Let $nRm$ holds. Then $\mathcal P(n)=\mathcal P(m)$ is true. Which shows $\mathcal P(m)=\mathcal P(n)\Rightarrow mRn$ holds. So relation is symmetric.

Finally if $nRm, mRl$ hold then $\mathcal P(n)=\mathcal P(m), \mathcal P(m)=\mathcal P(l)$ hold. Which means $\mathcal P(n)=\mathcal P(l)$ holds.
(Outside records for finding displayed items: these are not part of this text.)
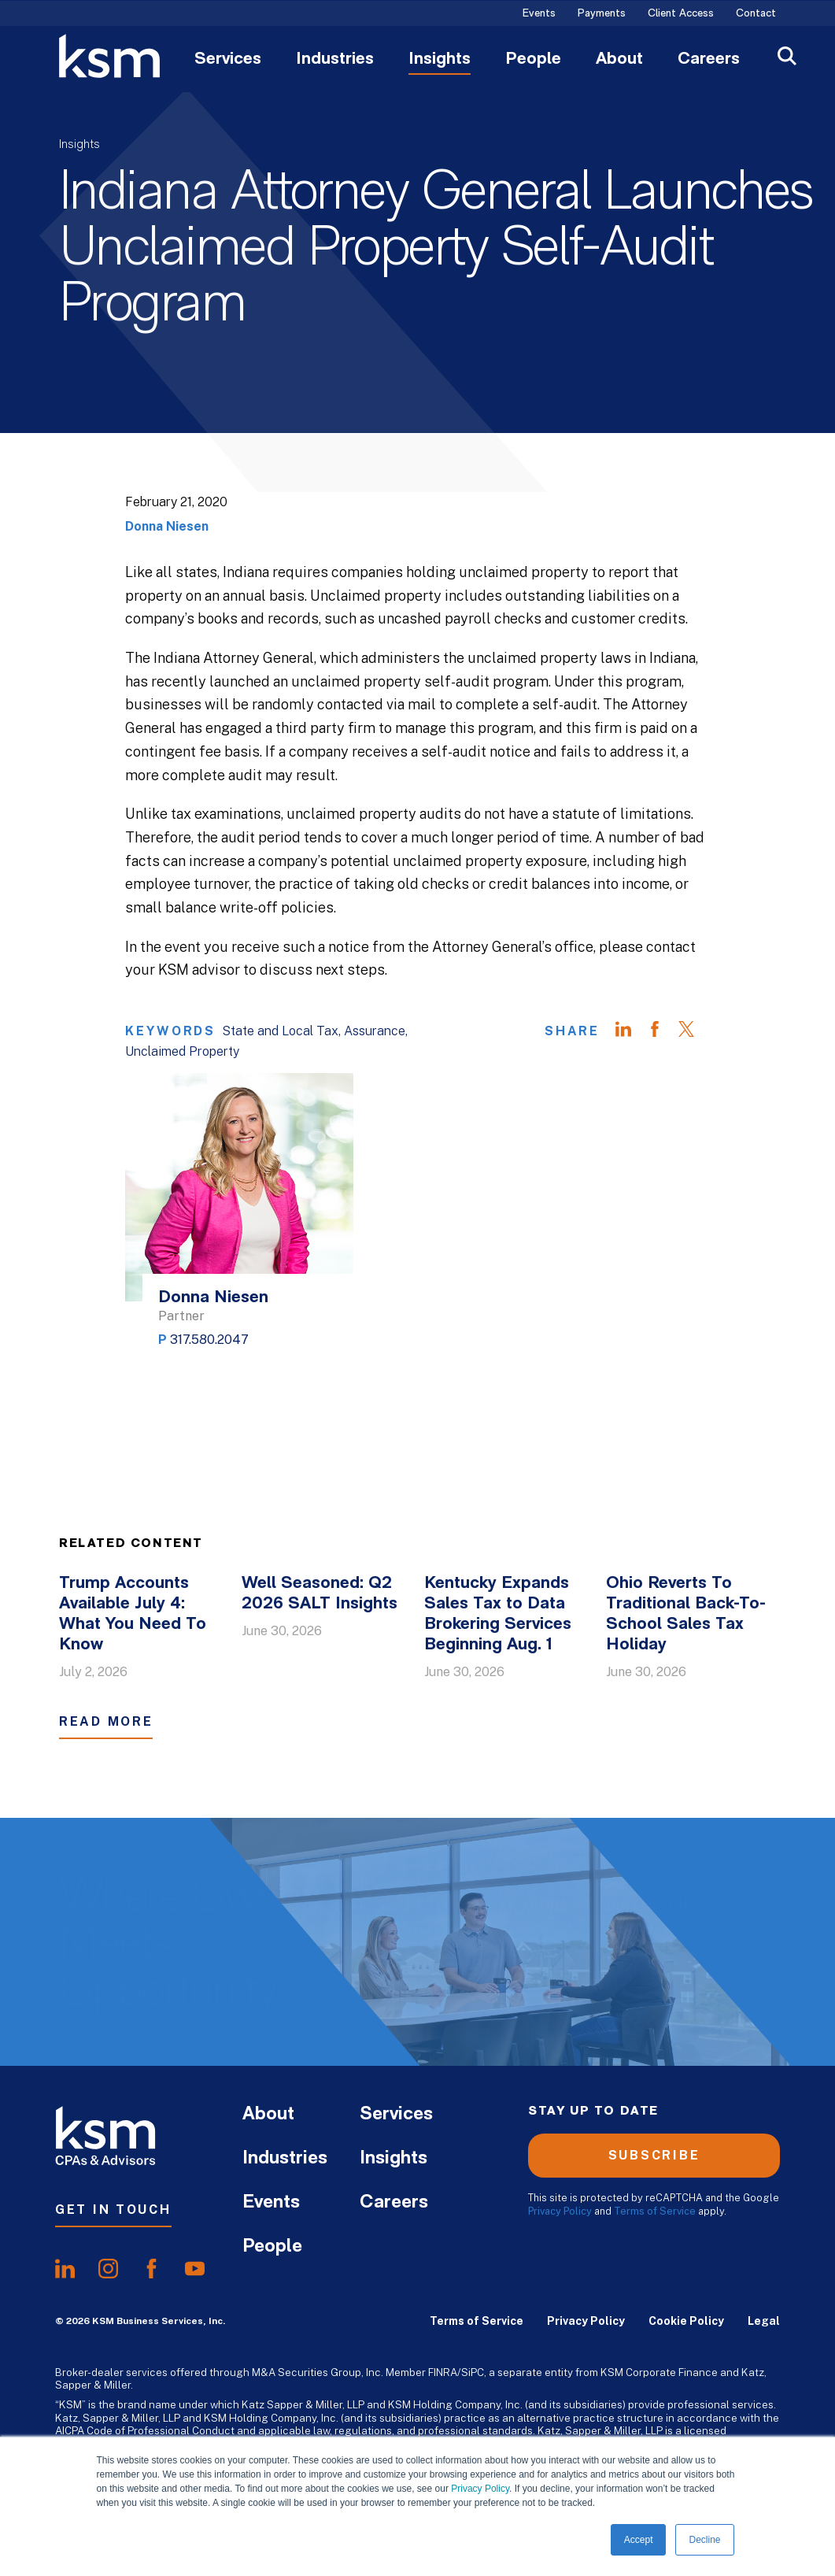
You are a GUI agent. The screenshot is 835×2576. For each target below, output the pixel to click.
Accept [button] (638, 2539)
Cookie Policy (686, 2321)
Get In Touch (113, 2209)
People (533, 59)
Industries (335, 59)
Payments (602, 14)
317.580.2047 (209, 1339)
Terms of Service (655, 2211)
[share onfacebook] (151, 2269)
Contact (756, 14)
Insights (439, 59)
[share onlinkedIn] (65, 2269)
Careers (709, 59)
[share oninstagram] (108, 2269)
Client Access (681, 14)
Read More (106, 1721)
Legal (764, 2321)
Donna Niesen (167, 526)
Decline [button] (704, 2539)
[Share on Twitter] (694, 1031)
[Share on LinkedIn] (631, 1031)
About (619, 59)
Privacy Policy (480, 2488)
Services (227, 59)
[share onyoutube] (195, 2269)
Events (539, 14)
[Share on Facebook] (662, 1031)
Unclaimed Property (182, 1051)
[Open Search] (787, 57)
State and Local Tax (280, 1030)
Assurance (374, 1030)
Thus $nRL$ is true.

So the relation is transitive.

Answer 4

• Reflexivity: for any $n\in \mathbb{N}$ we trivially have $\mathcal{P}(n) = \mathcal{P}(n)$.
• Symmetry: suppose $(m,n)\in R$. So $\mathcal{P}(m) = \mathcal{P}(n)$, which implies $\mathcal{P}(n) = \mathcal{P}(m)$ therefore $(n,m) \in R$.
• Transitivity: suppose $(m,n), (n,p) \in R$. Then $\mathcal{P}(m) = \mathcal{P}(n) = \mathcal{P}(p)$ therefore $\mathcal{P}(m) = \mathcal{P}(p)$ so $(m,p)\in R$.

Answer 5

It is straightforward to prove relations of form $\rm\, x\sim y {\overset{\ def}{\color{#c00}\iff}} f(x) = f(y)\, $ are equivalence relations.
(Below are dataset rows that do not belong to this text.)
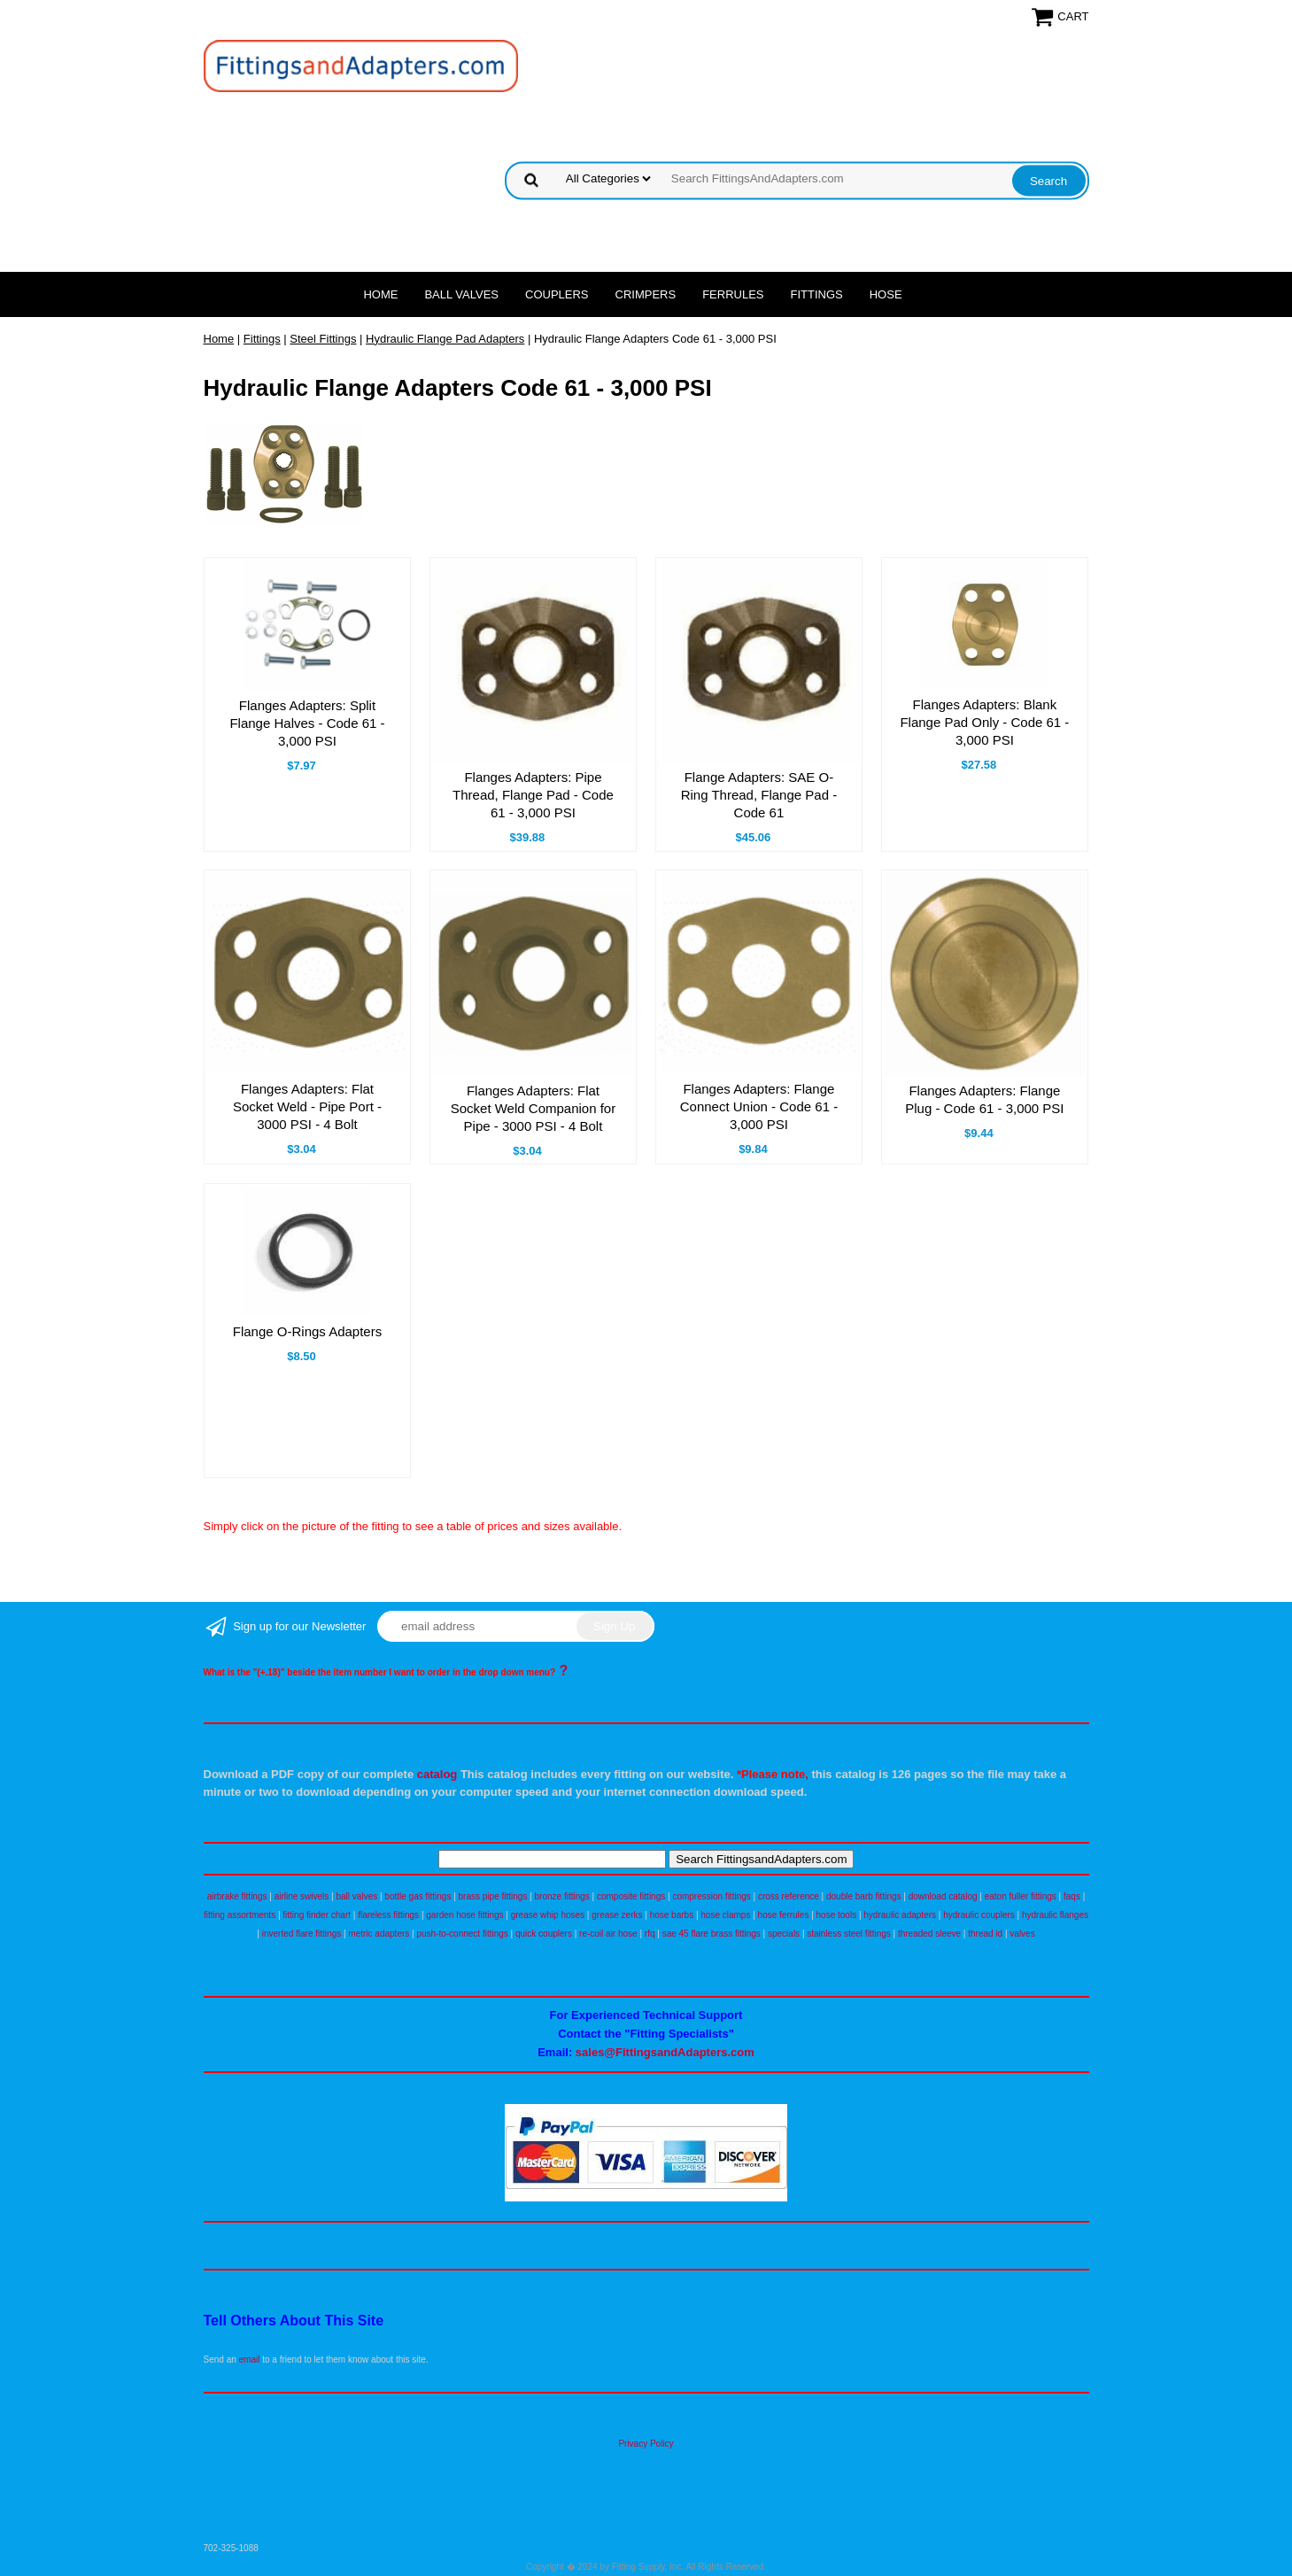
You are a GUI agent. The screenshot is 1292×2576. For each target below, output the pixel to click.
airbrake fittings (237, 1896)
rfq (650, 1933)
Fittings (817, 294)
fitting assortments (239, 1915)
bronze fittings (562, 1896)
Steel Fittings (323, 338)
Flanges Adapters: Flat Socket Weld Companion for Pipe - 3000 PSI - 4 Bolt (533, 1108)
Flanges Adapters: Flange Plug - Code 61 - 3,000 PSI (984, 1099)
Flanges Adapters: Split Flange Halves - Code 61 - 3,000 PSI (306, 723)
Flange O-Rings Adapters (307, 1331)
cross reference (788, 1896)
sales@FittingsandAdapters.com (665, 2052)
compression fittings (711, 1896)
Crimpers (646, 294)
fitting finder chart (316, 1915)
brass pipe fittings (493, 1896)
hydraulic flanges (1055, 1915)
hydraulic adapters (899, 1915)
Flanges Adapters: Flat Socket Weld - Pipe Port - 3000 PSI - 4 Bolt (307, 1106)
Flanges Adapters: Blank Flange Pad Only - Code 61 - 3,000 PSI (984, 722)
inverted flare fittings (302, 1933)
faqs (1072, 1896)
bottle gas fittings (417, 1896)
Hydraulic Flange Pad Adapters (445, 338)
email (249, 2359)
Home (380, 294)
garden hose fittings (464, 1915)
More generally, suppose $\rm\ u\sim v\ \smash[t]{\overset{\ def}{\color{#c00}\iff}}\, f(u) \approx f(v)\ $ for a function $\rm\,f\,$ and equivalence relation $\,\approx.\, \ $ Then the equivalence relation $\rm\color{#0a0}{properties\ (E)}\,$ of $\,\approx\,$ transport (pullback) to $\,\sim\,$ along $\rm\,f$ as follows

• reflexive $\rm\quad\ \color{#0a0}{\overset{(E)}\Rightarrow}\, f(v) \approx f(v)\:\color{#c00}\Rightarrow\:v\sim v$

• symmetric $\rm\,\ u\sim v\:\color{#c00}\Rightarrow\ f(u) \approx f(v)\:\color{#0a0}{\overset{(E)}\Rightarrow}\:f(v)\approx f(u)\:\color{#c00}\Rightarrow\:v\sim u$

• transitive $\rm\ \ \ u\sim v,\, v\sim w\:\color{#c00}\Rightarrow\: f(u)\approx f(v),\,f(v)\approx f(w)\:\color{#0a0}{\overset{(E)}\Rightarrow}\:f(u)\approx f(w)\:\color{#c00}\Rightarrow u\sim w$

Such relations are called (equivalence) kernels. One calls $\, \sim\,$ the $\,(\approx)\,$ kernel of $\rm\,f.$

Yours is the special case when $\,\approx\,$ is the equivalence relation of equality.